Región NEA – El Gobierno nacional profundizó su política de reducción de subsidios energéticos con una medida que impacta de lleno en el bolsillo de los usuarios del noreste argentino. A través de la Resolución 126/2026 de la Secretaría de Energía y disposiciones del Ente Nacional Regulador del Gas y la Electricidad (ENREGE), se dispuso un fuerte incremento en las tarifas del gas propano indiluido por redes, un servicio esencial para diez provincias, entre ellas Formosa, Chaco, Corrientes y Misiones. Esta actualización representa un nuevo paso en la transferencia de costos desde el Estado hacia los hogares y las empresas del sector, en el marco del plan de ajuste fiscal que impulsa la administración de Javier Milei.
El cambio más drástico está en la fórmula de cálculo del precio: ahora el costo del servicio pasará a representar el 60% del Precio de Paridad de Exportación (PPE). Esta modificación no es aislada, sino la culminación de un proceso de desregulación y quita de beneficios que viene desarrollándose desde hace más de dos años. En marzo de 2024, el valor trasladado a los usuarios era apenas del 25% de esa referencia; en junio de 2025 se había elevado al 40%, y ahora se dio un nuevo salto que encarece considerablemente las facturas. La medida alcanza también al gas envasado, afectando a miles de familias que no tienen acceso a la red de gas natural y dependen exclusivamente de estas alternativas para cocinar y calefaccionarse.

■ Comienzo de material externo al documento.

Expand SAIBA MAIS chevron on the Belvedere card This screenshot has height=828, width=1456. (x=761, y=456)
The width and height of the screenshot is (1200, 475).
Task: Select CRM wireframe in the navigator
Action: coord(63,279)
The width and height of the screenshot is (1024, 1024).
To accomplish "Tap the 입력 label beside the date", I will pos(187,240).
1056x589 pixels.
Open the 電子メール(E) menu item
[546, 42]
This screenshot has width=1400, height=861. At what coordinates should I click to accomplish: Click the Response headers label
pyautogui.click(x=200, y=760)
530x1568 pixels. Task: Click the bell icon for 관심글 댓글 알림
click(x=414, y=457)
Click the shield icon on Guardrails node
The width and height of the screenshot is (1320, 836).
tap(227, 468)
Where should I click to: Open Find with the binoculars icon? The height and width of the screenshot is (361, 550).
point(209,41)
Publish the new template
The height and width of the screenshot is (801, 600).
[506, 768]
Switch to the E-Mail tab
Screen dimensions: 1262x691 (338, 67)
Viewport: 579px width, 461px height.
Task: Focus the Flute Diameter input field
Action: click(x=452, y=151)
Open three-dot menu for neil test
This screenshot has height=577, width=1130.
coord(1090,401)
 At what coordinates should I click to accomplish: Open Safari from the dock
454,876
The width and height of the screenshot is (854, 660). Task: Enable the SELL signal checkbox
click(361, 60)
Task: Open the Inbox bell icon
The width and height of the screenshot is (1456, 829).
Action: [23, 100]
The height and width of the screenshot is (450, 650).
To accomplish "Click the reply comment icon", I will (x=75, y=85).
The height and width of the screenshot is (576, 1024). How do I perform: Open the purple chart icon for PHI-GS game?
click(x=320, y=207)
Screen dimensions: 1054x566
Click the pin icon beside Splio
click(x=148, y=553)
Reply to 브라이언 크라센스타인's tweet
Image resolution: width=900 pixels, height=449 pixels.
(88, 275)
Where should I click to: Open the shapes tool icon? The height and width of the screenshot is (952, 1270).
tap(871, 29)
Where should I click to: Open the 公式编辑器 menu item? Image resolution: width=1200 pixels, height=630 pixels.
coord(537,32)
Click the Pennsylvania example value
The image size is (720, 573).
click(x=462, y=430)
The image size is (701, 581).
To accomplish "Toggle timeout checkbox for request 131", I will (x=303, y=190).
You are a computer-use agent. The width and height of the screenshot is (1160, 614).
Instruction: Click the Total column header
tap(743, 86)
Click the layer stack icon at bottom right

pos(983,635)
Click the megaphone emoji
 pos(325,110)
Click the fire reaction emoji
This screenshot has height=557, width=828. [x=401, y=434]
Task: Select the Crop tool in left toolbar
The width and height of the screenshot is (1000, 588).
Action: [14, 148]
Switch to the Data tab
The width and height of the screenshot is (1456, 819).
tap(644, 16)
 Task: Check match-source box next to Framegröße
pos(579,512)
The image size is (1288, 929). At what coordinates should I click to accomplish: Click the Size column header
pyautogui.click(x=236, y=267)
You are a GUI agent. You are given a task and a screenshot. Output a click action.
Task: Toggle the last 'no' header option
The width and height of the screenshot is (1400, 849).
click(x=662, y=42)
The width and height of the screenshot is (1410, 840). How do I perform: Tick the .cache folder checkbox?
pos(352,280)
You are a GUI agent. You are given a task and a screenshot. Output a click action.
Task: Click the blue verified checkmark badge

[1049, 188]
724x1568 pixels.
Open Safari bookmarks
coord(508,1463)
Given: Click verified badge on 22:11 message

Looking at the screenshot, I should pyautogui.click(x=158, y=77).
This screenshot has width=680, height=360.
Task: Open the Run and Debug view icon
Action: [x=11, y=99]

Desde la cartera energética justificaron la decisión bajo la premisa de la “emergencia del sector” y la necesidad urgente de reducir el gasto público. Sin embargo, para las provincias del NEA, esta decisión es considerada altamente perjudicial, ya que deja desprotegida a una gran parte de la población que no cuenta con otras fuentes de suministro. El ajuste tarifario golpea en una zona donde las temperaturas bajas exigen mayor consumo y donde la dependencia de este tipo de combustibles es total, generando un impacto económico directo sobre los ingresos familiares en una región que ya atraviesa dificultades económicas estructurales.